Revealing the intrinsic ethical vulnerability of aligned large language models
摘要
Large language models (LLMs) represent foundational advances toward artificial general intelligence, yet their alignment with human values via instruction tuning and preference learning achieves only superficial ethical compliance. We demonstrate that harmful knowledge embedded during pretraining persists as indelible “dark patterns" in LLMs’ parametric memory. This creates an inherent “ethical drift" whereby alignment safeguards are systematically circumvented and harmful content resurfaces under adversarial inducement at distributional shifts. Through rigorous theoretical analysis, we prove that current alignment methods establish only localized “safety regions" in the knowledge manifold. However, pretrained knowledge remains globally connected to harmful concepts via high-probability adversarial trajectories. We empirically validate these theoretical insights through a straightforward yet theoretically grounded methodology-semantic coherence inducement under distributional shifts.
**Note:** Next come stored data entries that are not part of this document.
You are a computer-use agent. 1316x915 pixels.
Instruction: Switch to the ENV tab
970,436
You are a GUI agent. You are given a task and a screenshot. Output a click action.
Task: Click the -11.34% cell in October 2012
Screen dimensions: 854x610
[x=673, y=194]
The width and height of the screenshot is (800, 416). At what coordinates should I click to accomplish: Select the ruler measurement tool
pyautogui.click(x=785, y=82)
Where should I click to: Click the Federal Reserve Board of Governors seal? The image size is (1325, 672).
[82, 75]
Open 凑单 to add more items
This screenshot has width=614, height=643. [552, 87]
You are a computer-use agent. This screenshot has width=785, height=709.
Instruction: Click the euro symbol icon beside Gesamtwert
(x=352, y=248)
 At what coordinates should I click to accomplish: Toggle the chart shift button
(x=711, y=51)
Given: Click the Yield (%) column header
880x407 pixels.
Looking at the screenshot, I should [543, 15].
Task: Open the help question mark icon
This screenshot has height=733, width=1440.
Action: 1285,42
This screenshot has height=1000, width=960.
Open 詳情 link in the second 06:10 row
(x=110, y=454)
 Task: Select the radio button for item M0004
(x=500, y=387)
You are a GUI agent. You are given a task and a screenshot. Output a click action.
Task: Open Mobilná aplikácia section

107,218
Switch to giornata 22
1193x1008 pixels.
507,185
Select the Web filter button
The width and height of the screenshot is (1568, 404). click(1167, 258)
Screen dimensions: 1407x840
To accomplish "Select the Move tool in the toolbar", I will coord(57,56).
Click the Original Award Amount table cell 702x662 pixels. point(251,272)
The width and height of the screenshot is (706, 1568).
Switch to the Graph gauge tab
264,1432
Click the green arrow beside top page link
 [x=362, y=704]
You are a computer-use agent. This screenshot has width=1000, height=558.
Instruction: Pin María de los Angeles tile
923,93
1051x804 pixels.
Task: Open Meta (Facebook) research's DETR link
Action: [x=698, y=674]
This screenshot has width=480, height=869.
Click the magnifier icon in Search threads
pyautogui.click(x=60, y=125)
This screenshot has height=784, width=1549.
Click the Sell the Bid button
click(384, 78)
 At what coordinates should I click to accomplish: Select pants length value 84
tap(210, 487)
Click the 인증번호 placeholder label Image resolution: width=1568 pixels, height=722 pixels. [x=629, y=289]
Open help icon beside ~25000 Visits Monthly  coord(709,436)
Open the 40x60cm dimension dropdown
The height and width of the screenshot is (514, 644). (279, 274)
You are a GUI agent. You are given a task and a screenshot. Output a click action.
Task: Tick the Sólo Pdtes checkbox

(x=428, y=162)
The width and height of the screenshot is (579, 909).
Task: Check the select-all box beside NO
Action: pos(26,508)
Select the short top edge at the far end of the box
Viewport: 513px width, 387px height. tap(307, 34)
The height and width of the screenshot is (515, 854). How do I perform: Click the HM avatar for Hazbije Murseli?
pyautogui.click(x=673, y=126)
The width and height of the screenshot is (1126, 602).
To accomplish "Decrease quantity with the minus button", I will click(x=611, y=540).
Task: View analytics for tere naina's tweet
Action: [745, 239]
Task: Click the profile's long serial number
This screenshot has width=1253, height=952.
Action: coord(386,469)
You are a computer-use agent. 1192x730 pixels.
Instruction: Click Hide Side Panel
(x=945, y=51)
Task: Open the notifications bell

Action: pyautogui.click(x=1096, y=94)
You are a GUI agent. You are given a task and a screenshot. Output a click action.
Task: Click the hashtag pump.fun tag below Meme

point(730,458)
The effectiveness of this approach, achieving a 100% attack success rate across 22 out of 26 state-of-the-art aligned LLMs (including DeepSeek-R1, Llama-3, and Qwen3, among others), is not incidental but a direct consequence of our theoretical framework, demonstrating that the vulnerability is architectural rather than implementation-specific and revealing a fundamental structural weakness in current aligned LLMs.